仕事や人間関係…しんどいことが多い、という人にぜひ読んでもらいたいのが、「メンタルダウンで地獄を見た元エリート幹部自衛官が語る この世を生き抜く最強の技術」(わび著)だ。著者のわび氏は元幹部自衛官としてエリート街道をひた走っていたが、上司のパワハラと早朝深夜の激務が重なりメンタルダウン。復職を果たした後、「出世ばかりが人生ではない」「人に認められるためではなく、もっと楽しく生きたい」と思い、転職。現在は外資系企業の社員として活躍している。自衛隊などの社会人経験で身につけた仕事術、メンタルコントロール術についてツイートした内容が人気を集め、Twitterを開始して2年半でフォロワーは12万人を突破、10万超えいいねを連発し、ネットメディアにもたびたび取り上げられている。
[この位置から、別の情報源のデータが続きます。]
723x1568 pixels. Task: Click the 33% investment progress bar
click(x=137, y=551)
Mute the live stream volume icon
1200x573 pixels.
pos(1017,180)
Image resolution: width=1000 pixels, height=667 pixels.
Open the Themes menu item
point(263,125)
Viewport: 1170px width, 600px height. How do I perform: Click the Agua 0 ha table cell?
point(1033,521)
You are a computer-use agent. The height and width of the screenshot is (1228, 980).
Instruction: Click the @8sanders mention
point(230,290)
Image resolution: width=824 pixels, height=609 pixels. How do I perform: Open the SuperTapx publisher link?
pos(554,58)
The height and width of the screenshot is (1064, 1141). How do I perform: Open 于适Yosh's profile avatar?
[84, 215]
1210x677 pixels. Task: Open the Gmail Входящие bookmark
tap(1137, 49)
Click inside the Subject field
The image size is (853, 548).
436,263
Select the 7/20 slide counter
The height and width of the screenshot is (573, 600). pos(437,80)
仕事・人間関係で生き抜く知恵が詰まった本書。今回は、発売を記念して特別に本文より一部抜粋、編集して紹介する。

「他人の気持ちを考えすぎる人ほどメンタル病みがちになる」。メンタルダウンから復活した元自衛官が語る、その理由とは?Photo: Adobe Stock

「上司にどう思われるか」で頭がいっぱいに…

これは持論なのですが、「人の気持ち」を考えすぎる人ほど、メンタルを病みがちになると思っています。

私の周りでメンタルダウンをした人は、やさしい人ばかりでした。

もっと自分にもやさしくなったほうがいいです。

「人の気持ち」を考えることはとても大切なことです。

ただ、この気持ちが行きすぎると、「人にどう思われるか」に変わっていきます。

私がメンタルダウンする直前、私の脳内は「上司にどう思われるか」でいっぱいでした。

何をするにしても「何か言われるのではないか」「怒られるのではないか」と考えていました。「自分の気持ち」は完全に押し潰され、徐々に病んでいきました。

「人の気持ち」なんてコントロールできません。

自分が他人のために一生懸命がんばったところで、絶対に他人が好意的になるわけではないのです。